**Excerpted passage**
···

Author Part 2 – Andrew J Frost 08/02/2022 PnonP p5
Patterns Forming Structure – Andy Frost commenced 2023/03/26
(wow – the date now is 19/2/2024)
Review of Structure
First a reprise of former conclusions – (apologies for repetition but I feel it is important to clarify previously noted crucial patterns and their “positions”). Also since my last post in April 2022 a lot of time has gone by and I have changed the name of this site. Previously it started life as “15711.org” then changed to “if-prime.org” then “andyfrostglassandart.eu” and now andyfrost.xyz.
This post is the first made with my new site name. There will inevitably be teething problems.

···

**Work to do**
a) Summarize the post above in two sentences.
b) Update the stretch of the post from "Review of Structure" through "and now andyfrost.xyz.", replacing "reprise" with "summary".
The data that follows was taken from a different source.

**Information supplied**
···

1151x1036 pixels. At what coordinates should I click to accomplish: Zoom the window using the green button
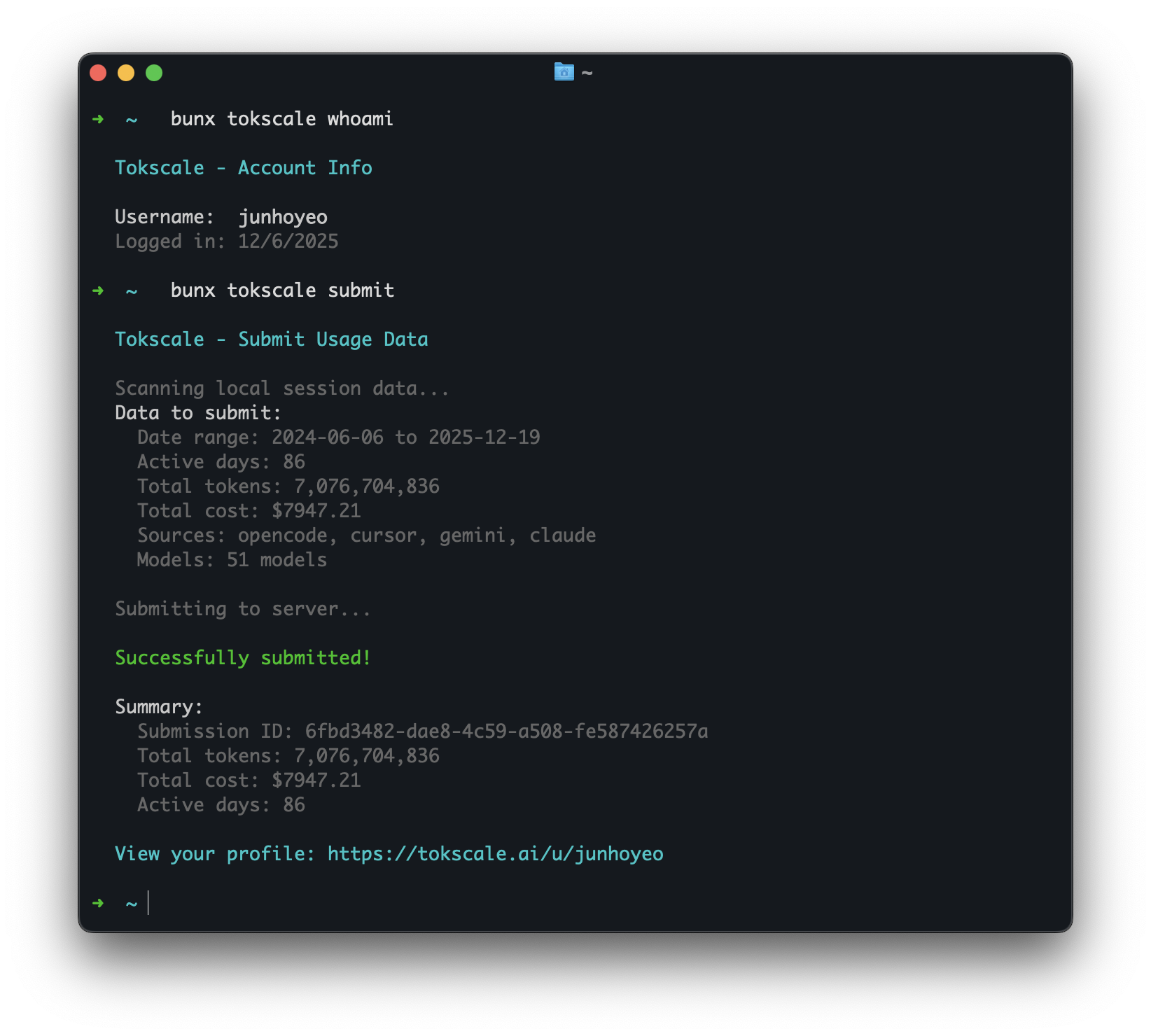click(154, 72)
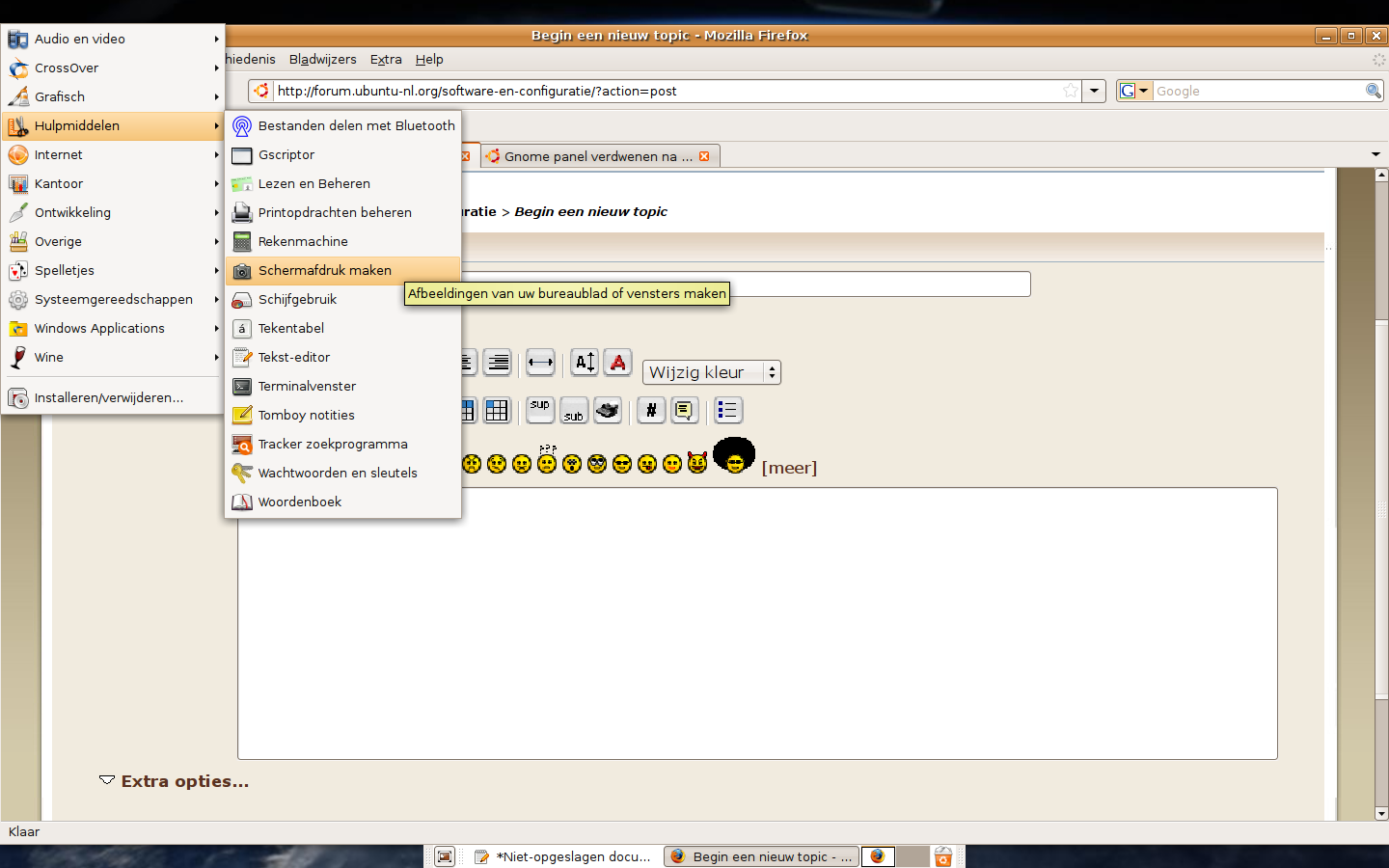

···

**Exercise answers**
a) The author begins a review of structure by restating earlier conclusions about crucial patterns and their "positions," apologizing for the repetition. Since the last post in April 2022, the site has gone from "15711.org" to "if-prime.org" to "andyfrostglassandart.eu" and now to andyfrost.xyz, and this is the first post under the new name.

b)
Review of Structure
First a summary of former conclusions – (apologies for repetition but I feel it is important to clarify previously noted crucial patterns and their “positions”). Also since my last post in April 2022 a lot of time has gone by and I have changed the name of this site. Previously it started life as “15711.org” then changed to “if-prime.org” then “andyfrostglassandart.eu” and now andyfrost.xyz.